The Stanley Foundation's 50th Strategy for Peace Conference
Challenges for US and Global Security in an Interdependent World
What does US national security mean in a world where scores of countries are severely underdeveloped and in danger of getting worse? How can we best respond as the chances of widespread state failure seem to be increasing well beyond the current high-profile cases of Somalia, Sudan, Afghanistan, and Pakistan? What policy tools, plans, and actions are needed in a world where the worst threats to both US and global security may come from state weakness rather than state strength?
The Stanley Foundation’s 50th Strategy for Peace Conference (SPC) last fall went beyond the well-worn debates over which bureaucratic agencies or departments should have more funding or authority, instead addressing the major political and conceptual hurdles still blocking structural changes in US policies toward the most fragile, weak, and failing states in the international system. Participants were asked to assess the core question, "What does it mean for the United States to treat state fragility, in all its forms and guises, as a strategic security challenge on the same order as nuclear proliferation or competition with rising powers such as China?"

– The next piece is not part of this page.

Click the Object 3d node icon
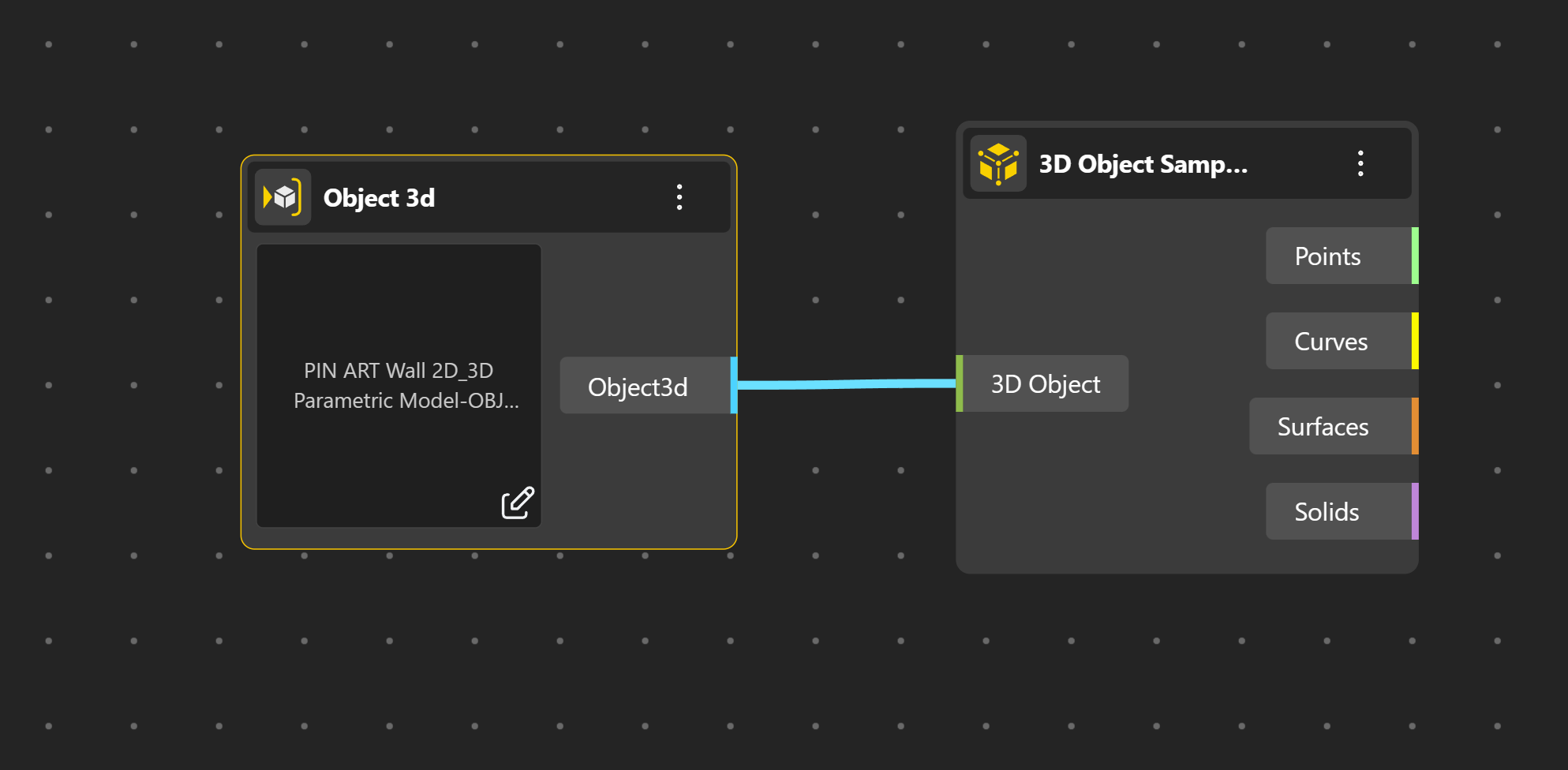Image resolution: width=1568 pixels, height=770 pixels. pyautogui.click(x=283, y=197)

Across three separate and simultaneous roundtable discussions among US officials and experts and those from the United Nations, Europe, and elsewhere, the 50th annual SPC challenged participants to think about the problem as more than just giving additional money to current bureaucratic structures or rearranging the current system. The three discussions were:
The event also featured a keynote address by Ambassador Johnnie Carson, assistant secretary of State for the Bureau of African Affairs. All three roundtables involved a combination of working papers and selected readings in advance. And each produced a policy memo summary of recommendations and a more full report of the discussion. All of these materials are available here.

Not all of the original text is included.